No doubt that ChatGPT delivered instructions that, at first glance, resembled normal pattern instructions, with that almost alien language that we very well know knitting and crochet patterns have, with all the abbreviations, numbers, asterisks, different types of parentheses, and even its own grammatical structure.
But when she sat down with her hook and yarn and started crocheting, following the pattern instructions exactly, the final result was a surprise. It had an anatomically awkward shape but was presented as a sea creature.
Knitting and crochet patterns rely heavily on numbers. According to Jessica Newman, director of the artificial intelligence security initiative at UC Berkeley's Center for Long-Term Cybersecurity, that’s a problem as AI is developed around texts and predicting which words come after each other. It's mind-blowing that AI struggles with numbers more than words!

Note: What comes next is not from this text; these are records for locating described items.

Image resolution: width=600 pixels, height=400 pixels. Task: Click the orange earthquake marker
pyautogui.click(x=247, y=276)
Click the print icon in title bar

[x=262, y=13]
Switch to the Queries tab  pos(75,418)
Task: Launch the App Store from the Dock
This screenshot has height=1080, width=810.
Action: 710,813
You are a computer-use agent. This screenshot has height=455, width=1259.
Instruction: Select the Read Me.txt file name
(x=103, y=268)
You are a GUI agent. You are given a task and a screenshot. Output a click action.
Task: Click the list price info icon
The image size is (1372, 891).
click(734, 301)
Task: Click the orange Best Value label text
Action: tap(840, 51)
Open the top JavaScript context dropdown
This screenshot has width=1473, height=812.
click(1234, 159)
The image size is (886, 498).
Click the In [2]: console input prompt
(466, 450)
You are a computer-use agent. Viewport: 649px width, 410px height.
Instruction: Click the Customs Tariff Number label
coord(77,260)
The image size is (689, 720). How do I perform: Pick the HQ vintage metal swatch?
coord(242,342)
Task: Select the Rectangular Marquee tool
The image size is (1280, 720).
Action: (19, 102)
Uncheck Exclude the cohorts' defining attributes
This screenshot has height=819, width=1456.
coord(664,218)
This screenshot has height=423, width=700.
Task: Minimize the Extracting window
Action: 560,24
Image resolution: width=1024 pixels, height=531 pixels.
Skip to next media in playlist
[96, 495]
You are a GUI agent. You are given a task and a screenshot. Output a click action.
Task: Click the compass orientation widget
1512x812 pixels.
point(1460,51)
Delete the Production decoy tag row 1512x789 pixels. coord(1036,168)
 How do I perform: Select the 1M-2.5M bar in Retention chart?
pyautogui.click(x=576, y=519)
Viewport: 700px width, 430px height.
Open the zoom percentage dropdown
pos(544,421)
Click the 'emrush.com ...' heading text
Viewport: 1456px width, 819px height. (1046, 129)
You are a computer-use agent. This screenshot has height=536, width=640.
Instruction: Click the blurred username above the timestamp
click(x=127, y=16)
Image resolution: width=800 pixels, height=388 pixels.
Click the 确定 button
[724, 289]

Woolner named her amigurumi creature Gerald and shared her process on a TikTok video, which went viral. Most viewers feel it’s the wrong figure, although it’s still cute.
Alexandra Woolner is not alone in this endeavor. TikTok is already filled with videos showing what ChatGPT can do for crochet and knitting projects.
For now, we don't have to worry because the results have not been good, but not for long! Artificial Intelligence applications are just beginning, and it shares something with us humans: the ability to learn. Let's see what the future brings!